** START **

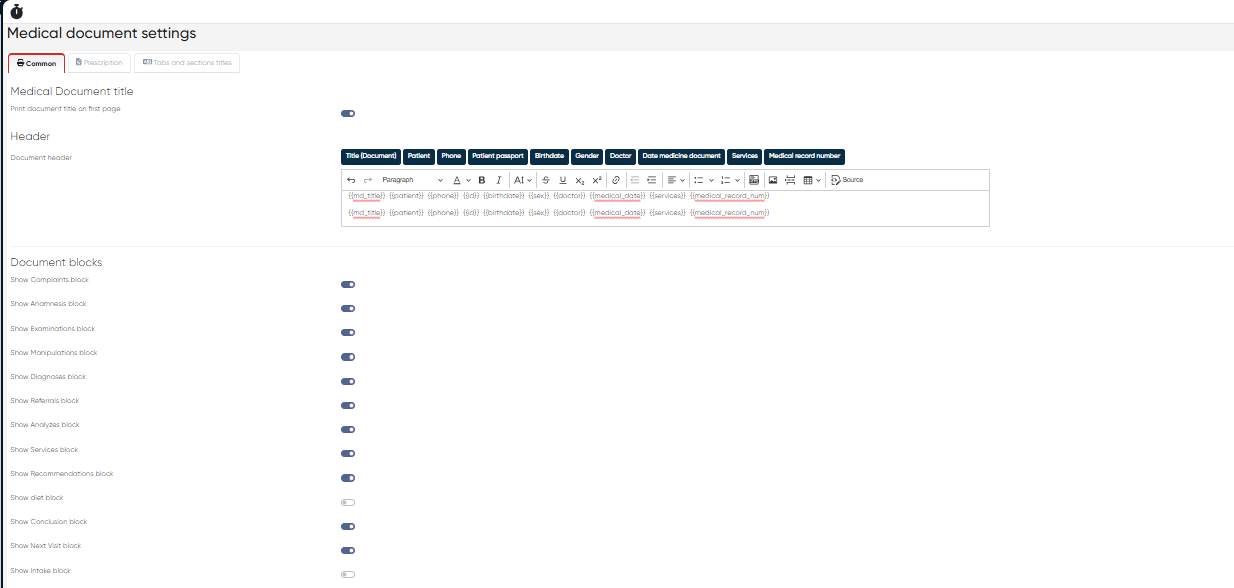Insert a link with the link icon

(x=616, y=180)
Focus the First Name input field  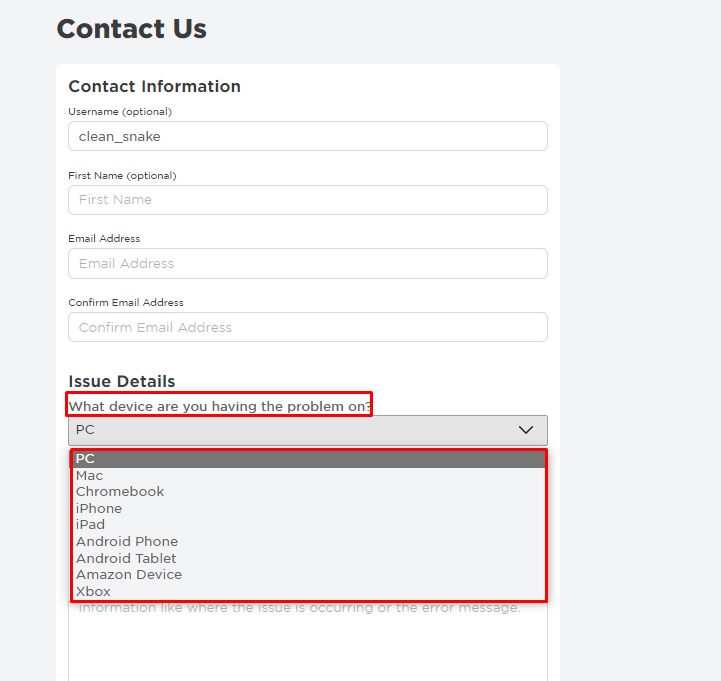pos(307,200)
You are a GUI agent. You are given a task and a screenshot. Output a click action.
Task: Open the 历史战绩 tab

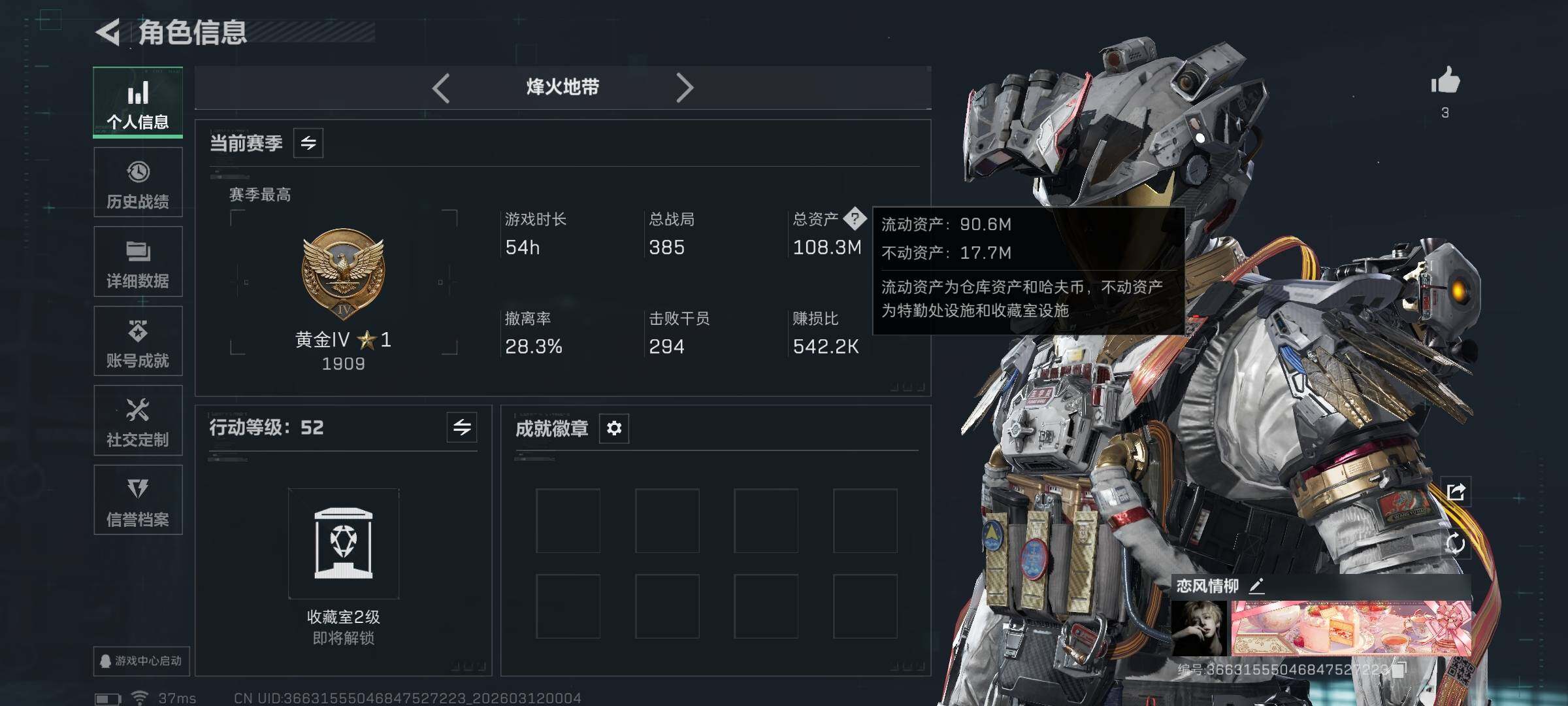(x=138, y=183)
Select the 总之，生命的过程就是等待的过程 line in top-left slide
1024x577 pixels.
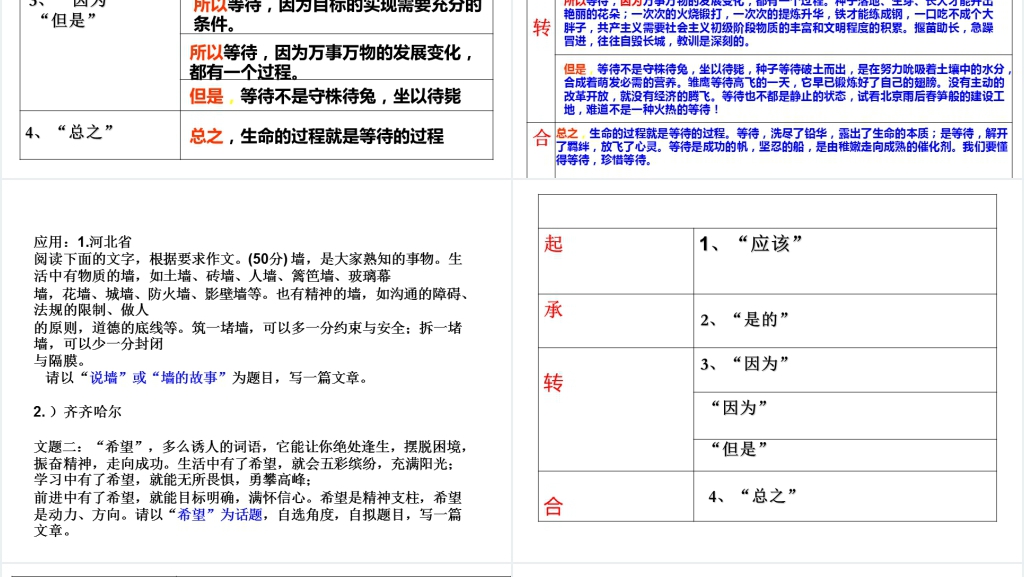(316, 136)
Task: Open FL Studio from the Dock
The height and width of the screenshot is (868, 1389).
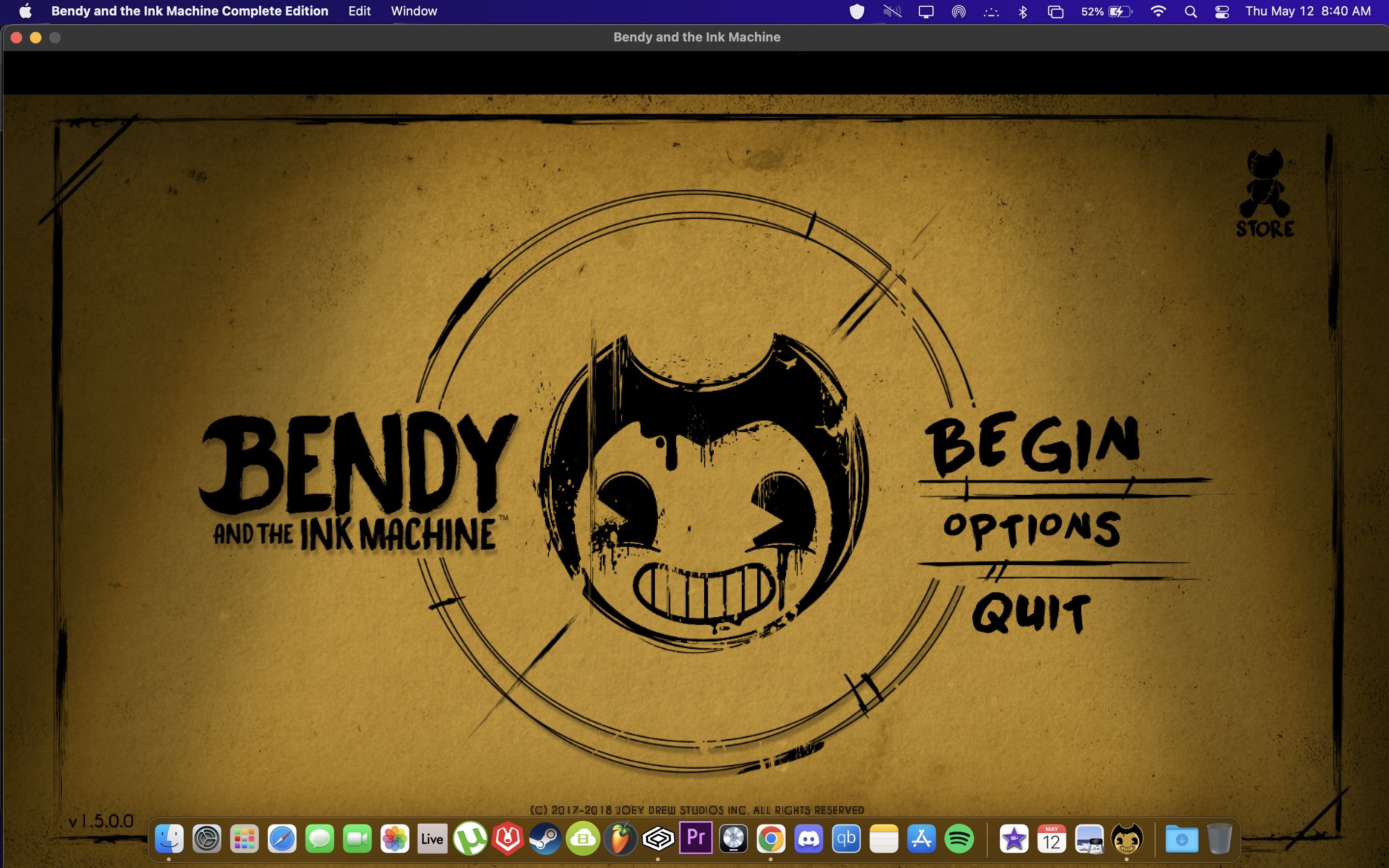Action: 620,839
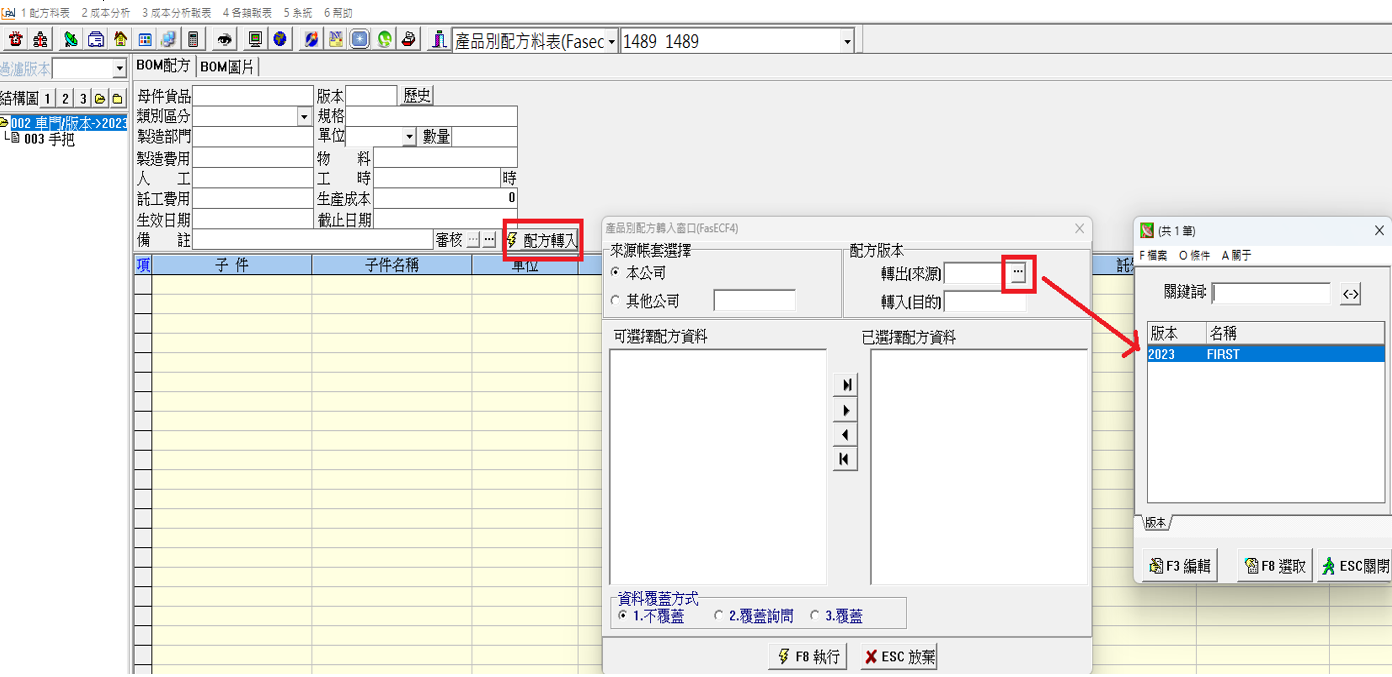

** END **

- [GOAL]: Pick out each line of the items above that contains the string "screenshot", matching case exactly, and copy those lines.

- [RESULT]:
You are a GUI agent. You are given a task and a screenshot. Output a click action.
The height and width of the screenshot is (868, 1389).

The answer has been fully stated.